He appeared through broken clouds above the mining turned tourist town wedged into a narrow river valley in the San Juan Mountains. Locals who glanced up that morning witnessed his tiny figure soaring silently toward them from the west. His semitranslucent paraglider wing hung above him, the blazing late-summer sun illuminating it as if it were a shining angel descending from the heavens.
Pete Thompson, the paraglider’s 32-year-old pilot, approached fast, traveling at nearly 30 mph above a steeply wooded slope, toward a subdivision on the northern outskirts of Lake City. As he neared the ground, he pulled the hand toggles on his glider to engage its brake lines and gently touched down in the front yard of a log home. A neighbor nearby heard her dog barking, presumably at Thompson, and peered out the window. She bolted out of her house, leapt into an SUV, and sped toward him. Thompson wasn’t sure if she would be friendly or furious. Folks aren’t always keen on strangers abruptly materializing on private property. Thompson was relieved when the woman introduced herself with a chummy handshake and insisted on buying him breakfast at a local cafe, where he ordered huevos rancheros.

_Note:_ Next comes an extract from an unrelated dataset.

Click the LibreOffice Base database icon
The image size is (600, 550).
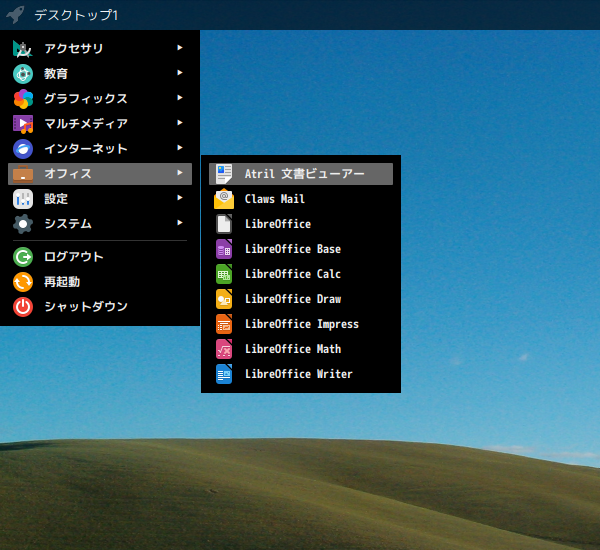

I met Thompson a few hours later. We’d established our rendezvous point tentatively because he didn’t know where he would end up that day. His flight was largely beholden to the weather, which meant he could have easily overshot Lake City, population 374, and drifted into an adjacent wilderness area where I’d be unable to find him. Fortunately, I located Thompson without too much trouble. He had found his way to a gravel sandbar beside the Lake Fork of the Gunnison River, about five blocks from the center of town. It was a warm afternoon, and Thompson was giddy because he’d just hooked a cutthroat, fishing with a packable Japanese-style tenkara fly rod. Wearing Patagonia garb—a puffy jacket and trekking shorts—Thompson looked pretty good for a guy who’d just spent eight days in the back of the beyond, steering his glider between fourteeners, dodging lightning and hail, and camping above treeline under nothing but a rain fly.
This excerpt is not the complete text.